▸ **TASK BRIEF**
Which lines in the records below contain the string "Options"? Gather every such line, and treat uppercase and lowercase as different.

▸ **RECORDS**
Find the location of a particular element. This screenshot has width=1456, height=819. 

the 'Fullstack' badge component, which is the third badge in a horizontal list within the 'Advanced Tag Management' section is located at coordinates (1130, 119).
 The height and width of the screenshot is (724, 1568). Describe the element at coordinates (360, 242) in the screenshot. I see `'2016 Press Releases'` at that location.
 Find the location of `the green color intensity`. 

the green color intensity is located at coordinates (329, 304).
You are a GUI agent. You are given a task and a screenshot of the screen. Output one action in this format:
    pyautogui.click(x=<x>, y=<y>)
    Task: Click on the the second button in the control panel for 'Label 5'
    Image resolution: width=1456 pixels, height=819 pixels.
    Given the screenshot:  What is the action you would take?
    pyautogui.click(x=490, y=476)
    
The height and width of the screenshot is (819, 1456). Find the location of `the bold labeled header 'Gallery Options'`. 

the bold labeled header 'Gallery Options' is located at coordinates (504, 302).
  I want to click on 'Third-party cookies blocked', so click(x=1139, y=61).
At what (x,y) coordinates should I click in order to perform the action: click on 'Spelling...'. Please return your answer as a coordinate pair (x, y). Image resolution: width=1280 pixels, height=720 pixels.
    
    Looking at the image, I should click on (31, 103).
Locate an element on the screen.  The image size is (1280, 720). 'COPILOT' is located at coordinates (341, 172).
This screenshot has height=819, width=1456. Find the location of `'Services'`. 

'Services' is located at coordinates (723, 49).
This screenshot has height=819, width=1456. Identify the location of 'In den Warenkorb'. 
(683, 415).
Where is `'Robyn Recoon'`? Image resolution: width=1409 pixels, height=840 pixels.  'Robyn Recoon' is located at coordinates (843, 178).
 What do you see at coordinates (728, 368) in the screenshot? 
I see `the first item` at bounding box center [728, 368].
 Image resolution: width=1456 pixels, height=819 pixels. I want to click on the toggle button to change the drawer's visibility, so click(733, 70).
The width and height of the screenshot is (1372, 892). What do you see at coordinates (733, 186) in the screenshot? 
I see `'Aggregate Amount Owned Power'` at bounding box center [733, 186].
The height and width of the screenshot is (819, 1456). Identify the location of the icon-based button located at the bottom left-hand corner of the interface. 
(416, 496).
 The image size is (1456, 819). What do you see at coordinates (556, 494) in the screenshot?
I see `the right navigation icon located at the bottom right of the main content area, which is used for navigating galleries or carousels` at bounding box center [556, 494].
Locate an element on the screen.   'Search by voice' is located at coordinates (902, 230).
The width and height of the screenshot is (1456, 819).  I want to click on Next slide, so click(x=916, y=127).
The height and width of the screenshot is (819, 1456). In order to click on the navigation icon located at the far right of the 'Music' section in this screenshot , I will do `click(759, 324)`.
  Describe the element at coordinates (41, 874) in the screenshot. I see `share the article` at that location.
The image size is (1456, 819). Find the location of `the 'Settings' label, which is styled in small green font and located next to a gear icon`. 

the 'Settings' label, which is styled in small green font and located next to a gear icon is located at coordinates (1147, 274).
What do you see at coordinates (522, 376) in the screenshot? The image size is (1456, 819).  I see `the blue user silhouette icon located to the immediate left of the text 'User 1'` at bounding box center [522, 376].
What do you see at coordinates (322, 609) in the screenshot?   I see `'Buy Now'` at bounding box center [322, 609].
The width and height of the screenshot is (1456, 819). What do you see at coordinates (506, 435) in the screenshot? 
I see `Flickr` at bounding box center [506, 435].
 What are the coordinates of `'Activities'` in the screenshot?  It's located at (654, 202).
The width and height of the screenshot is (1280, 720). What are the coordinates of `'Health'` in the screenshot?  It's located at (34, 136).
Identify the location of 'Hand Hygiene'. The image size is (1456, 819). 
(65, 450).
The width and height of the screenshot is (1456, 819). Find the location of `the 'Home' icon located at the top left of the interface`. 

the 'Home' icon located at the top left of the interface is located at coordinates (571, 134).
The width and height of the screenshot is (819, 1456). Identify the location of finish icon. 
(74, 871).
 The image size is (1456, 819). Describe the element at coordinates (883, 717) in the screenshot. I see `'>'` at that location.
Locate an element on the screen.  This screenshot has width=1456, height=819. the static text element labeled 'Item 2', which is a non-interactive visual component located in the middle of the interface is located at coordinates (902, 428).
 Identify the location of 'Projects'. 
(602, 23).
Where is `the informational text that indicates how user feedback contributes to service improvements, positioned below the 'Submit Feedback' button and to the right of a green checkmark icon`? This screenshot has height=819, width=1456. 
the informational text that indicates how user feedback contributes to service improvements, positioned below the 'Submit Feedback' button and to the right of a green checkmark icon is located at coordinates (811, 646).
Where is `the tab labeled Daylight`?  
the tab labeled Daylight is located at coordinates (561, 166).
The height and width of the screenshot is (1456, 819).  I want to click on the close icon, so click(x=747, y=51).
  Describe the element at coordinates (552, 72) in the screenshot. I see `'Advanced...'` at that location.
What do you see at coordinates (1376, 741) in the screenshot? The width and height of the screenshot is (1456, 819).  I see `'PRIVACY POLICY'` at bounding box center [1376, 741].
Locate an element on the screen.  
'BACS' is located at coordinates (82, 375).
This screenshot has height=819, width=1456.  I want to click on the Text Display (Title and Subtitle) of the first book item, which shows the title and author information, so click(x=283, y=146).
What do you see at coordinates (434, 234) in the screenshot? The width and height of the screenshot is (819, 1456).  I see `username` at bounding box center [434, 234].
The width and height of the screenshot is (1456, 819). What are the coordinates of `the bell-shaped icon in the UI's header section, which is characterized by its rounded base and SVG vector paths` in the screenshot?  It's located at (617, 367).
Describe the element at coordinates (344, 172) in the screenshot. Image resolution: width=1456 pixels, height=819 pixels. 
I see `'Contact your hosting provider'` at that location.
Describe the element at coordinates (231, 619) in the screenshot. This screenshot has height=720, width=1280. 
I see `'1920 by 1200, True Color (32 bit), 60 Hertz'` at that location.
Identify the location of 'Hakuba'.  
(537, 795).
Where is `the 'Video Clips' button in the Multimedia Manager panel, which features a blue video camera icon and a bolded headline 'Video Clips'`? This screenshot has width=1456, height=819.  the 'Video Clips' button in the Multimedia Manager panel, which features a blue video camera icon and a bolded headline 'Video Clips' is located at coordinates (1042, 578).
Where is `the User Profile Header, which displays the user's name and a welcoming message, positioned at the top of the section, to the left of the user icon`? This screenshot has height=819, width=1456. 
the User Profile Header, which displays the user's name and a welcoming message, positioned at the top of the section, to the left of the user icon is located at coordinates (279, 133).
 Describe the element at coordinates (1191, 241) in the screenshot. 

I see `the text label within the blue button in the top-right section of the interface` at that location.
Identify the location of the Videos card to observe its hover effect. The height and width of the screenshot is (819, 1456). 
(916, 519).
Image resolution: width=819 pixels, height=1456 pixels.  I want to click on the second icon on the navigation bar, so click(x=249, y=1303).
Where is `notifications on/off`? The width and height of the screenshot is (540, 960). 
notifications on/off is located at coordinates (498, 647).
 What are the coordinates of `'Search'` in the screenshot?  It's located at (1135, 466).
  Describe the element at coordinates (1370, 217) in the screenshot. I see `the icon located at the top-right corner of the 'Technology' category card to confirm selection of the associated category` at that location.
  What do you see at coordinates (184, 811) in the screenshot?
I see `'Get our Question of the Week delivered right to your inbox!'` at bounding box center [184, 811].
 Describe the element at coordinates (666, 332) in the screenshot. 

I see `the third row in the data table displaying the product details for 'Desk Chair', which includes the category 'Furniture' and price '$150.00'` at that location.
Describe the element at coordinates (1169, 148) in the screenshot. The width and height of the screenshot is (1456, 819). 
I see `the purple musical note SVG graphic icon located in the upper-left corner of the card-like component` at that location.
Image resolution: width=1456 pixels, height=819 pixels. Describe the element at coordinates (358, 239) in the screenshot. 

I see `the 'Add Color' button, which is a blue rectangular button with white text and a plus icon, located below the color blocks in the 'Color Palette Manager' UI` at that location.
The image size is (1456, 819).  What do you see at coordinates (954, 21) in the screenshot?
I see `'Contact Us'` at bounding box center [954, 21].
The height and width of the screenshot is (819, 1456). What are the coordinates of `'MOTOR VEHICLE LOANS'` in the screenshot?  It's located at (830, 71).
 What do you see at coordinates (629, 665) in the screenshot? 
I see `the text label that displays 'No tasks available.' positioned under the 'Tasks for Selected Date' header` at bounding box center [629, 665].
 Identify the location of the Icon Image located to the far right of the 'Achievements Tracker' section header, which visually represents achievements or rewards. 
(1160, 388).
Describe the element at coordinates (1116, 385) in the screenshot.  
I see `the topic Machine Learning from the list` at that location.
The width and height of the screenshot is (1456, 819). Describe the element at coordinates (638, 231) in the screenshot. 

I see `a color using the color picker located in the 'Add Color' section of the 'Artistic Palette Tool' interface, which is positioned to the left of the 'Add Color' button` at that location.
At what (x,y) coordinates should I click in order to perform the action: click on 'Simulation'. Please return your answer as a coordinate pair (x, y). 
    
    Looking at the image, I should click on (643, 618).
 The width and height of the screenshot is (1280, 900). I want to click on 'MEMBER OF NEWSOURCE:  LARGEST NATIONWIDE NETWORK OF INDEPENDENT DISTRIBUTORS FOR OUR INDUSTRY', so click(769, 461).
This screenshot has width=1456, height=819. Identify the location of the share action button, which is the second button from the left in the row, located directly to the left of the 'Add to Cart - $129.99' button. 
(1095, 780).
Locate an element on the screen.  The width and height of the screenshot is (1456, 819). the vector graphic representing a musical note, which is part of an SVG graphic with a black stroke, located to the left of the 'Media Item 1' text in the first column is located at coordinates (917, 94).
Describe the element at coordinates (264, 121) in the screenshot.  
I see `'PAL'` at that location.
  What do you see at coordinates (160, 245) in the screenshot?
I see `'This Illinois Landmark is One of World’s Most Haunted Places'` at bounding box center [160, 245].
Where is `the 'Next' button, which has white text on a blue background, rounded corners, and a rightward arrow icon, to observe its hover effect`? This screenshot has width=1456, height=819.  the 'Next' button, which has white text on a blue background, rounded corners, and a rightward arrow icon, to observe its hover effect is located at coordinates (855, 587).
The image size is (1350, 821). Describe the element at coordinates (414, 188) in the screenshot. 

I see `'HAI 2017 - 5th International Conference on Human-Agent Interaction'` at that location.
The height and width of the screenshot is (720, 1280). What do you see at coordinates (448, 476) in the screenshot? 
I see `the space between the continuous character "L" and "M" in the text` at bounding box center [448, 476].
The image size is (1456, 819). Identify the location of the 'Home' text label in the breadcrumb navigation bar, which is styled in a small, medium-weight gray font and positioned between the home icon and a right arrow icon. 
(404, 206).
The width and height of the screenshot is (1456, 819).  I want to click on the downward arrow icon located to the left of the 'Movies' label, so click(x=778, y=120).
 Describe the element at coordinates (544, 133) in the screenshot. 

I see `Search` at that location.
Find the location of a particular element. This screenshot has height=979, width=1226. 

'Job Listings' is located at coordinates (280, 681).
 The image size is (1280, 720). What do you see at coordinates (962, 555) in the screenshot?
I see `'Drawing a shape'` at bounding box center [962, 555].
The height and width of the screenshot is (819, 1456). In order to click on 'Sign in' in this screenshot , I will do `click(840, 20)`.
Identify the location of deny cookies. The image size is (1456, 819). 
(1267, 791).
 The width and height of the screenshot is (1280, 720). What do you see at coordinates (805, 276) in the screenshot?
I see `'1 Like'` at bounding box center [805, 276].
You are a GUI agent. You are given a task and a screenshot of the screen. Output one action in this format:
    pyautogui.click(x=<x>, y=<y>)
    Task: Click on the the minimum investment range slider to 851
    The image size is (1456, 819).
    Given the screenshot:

▸ **RESPONSE TO THE EXERCISE**
The height and width of the screenshot is (819, 1456). Find the location of `the bold labeled header 'Gallery Options'`. 
the bold labeled header 'Gallery Options' is located at coordinates (504, 302).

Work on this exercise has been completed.